* [Stated task 1]: Please list every reference numeral in the stator assembly excerpt, together with the part it labels.

* [Page extract]:
━━━━
Figure 5a and Figure 5b illustrates cross sectional views of the bus bar assembly 102, in accordance with the embodiment of the present subject matter. As can be seen, the distance between a bottom surface 501 of the bus bar assembly 102 and outward projection of each of the plurality of L-shaped terminals 202 may be “d”.

In one embodiment, the plurality of phases of the stator assembly 100 may comprise ‘n’ phase network. The plurality of segment teeth 101 along with each of the coil 103 comprising the n phase network may be connected in a star network configuration or a delta network configuration.

Figure 6a and Figure 6b illustrates mapping of the connections in the stator assembly with the connections in a delta network configuration , in accordance with the embodiment of the present subject matter. In one embodiment, the stator assembly 100 may be connected in a delta network configuration to a plurality of phases. In one preferred embodiment, the ‘n’ phase network may be a 3 phases network. However, the ‘n’ phase network may include, but are not be limited to, 5 phase network, 6 phase network, and the like.
━━━━
* [Listed records]:

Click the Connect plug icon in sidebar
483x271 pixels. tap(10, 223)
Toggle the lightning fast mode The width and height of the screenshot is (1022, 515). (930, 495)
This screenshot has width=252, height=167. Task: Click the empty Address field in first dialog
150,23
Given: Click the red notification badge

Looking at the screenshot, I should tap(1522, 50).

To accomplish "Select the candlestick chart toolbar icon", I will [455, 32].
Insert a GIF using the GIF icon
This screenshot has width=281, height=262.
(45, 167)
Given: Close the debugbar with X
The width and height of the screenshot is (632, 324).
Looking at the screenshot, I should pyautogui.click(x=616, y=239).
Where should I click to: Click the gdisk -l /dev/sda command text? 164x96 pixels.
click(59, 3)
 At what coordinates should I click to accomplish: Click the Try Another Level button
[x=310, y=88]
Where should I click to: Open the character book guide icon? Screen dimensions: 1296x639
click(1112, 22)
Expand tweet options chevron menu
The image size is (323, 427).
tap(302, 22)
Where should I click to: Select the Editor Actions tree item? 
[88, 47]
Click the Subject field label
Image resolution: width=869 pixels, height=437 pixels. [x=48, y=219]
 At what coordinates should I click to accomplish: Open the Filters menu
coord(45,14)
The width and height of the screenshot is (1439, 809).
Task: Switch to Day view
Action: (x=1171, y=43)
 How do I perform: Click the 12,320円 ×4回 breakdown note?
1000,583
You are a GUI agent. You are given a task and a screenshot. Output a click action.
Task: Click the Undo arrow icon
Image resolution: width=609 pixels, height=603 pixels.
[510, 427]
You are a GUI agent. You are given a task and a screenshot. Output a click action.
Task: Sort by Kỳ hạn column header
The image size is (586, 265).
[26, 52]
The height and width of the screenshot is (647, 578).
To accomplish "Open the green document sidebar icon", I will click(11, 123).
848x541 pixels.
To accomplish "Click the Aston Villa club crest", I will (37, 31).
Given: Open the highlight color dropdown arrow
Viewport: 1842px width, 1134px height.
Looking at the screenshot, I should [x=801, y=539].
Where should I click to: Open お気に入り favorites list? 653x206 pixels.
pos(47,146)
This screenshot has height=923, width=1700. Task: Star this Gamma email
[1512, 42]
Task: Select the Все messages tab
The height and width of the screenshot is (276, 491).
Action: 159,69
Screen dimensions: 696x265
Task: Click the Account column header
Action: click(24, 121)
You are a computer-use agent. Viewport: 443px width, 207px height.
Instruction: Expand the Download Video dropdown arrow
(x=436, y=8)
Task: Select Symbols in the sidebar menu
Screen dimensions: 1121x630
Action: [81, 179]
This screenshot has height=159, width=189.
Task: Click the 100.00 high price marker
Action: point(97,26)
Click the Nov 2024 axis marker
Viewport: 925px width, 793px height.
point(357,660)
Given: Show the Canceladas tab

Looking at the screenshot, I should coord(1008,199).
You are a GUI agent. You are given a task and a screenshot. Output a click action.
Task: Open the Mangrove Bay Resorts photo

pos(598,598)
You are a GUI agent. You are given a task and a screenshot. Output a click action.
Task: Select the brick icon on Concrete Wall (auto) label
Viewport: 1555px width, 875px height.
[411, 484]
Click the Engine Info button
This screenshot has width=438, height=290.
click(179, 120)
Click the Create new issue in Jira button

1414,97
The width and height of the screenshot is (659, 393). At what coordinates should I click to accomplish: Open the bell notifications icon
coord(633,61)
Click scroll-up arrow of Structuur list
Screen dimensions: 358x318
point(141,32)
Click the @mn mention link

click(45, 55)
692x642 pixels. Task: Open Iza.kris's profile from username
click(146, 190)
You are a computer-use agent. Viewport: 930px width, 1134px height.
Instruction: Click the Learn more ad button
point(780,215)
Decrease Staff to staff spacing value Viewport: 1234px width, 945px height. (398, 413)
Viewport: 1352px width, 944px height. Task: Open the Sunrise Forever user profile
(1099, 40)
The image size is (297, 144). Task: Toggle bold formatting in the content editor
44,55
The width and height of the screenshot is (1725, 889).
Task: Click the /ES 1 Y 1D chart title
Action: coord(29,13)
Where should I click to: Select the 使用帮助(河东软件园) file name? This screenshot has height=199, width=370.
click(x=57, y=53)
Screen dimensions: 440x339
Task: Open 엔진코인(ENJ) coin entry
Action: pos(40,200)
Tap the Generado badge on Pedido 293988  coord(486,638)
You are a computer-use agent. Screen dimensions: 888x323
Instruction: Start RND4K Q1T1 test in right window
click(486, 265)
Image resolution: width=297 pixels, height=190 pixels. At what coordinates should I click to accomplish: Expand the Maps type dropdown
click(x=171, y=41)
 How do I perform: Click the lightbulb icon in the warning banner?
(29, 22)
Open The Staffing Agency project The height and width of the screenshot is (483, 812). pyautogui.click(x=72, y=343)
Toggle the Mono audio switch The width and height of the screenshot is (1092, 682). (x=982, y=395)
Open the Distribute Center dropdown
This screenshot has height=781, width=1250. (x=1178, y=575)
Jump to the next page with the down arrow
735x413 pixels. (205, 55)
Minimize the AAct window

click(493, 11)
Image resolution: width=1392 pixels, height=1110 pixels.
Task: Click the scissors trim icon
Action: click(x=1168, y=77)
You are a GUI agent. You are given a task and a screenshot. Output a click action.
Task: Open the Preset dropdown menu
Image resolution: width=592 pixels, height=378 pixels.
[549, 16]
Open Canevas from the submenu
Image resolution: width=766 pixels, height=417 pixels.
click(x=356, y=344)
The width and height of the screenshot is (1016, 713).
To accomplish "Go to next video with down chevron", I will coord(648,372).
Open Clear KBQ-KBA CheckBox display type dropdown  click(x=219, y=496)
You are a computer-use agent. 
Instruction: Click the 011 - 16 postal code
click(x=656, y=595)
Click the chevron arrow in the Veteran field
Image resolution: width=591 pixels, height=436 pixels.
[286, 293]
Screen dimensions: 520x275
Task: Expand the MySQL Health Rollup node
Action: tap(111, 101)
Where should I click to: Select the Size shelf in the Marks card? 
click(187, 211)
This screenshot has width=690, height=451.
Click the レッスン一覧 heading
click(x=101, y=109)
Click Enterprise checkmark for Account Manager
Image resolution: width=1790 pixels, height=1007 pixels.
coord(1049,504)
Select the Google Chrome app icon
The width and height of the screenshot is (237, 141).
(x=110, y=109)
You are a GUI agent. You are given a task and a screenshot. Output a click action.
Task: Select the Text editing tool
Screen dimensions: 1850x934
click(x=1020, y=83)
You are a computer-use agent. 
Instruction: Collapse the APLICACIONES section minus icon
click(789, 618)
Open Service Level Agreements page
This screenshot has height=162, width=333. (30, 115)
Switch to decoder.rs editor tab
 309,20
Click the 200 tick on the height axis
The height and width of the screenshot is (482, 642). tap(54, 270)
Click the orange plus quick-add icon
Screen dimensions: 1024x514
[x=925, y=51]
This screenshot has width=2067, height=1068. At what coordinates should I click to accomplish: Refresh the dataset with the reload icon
━━━━
* [Stated task 2]: From the records, extract the lines starting at the one containing "Given: Open the" and ending at the one containing "pos(598,598)", reproducing them unchanged.

* [Final answer 1]:
100: stator assembly
101: segment teeth
102: bus bar assembly
103: coil
202: L-shaped terminals
501: bottom surface of the bus bar assembly

* [Final answer 2]:
Given: Open the highlight color dropdown arrow
Viewport: 1842px width, 1134px height.
Looking at the screenshot, I should [x=801, y=539].
Where should I click to: Open お気に入り favorites list? 653x206 pixels.
pos(47,146)
This screenshot has height=923, width=1700. Task: Star this Gamma email
[1512, 42]
Task: Select the Все messages tab
The height and width of the screenshot is (276, 491).
Action: 159,69
Screen dimensions: 696x265
Task: Click the Account column header
Action: click(24, 121)
You are a computer-use agent. Viewport: 443px width, 207px height.
Instruction: Expand the Download Video dropdown arrow
(x=436, y=8)
Task: Select Symbols in the sidebar menu
Screen dimensions: 1121x630
Action: [81, 179]
This screenshot has height=159, width=189.
Task: Click the 100.00 high price marker
Action: point(97,26)
Click the Nov 2024 axis marker
Viewport: 925px width, 793px height.
point(357,660)
Given: Show the Canceladas tab

Looking at the screenshot, I should coord(1008,199).
You are a GUI agent. You are given a task and a screenshot. Output a click action.
Task: Open the Mangrove Bay Resorts photo

pos(598,598)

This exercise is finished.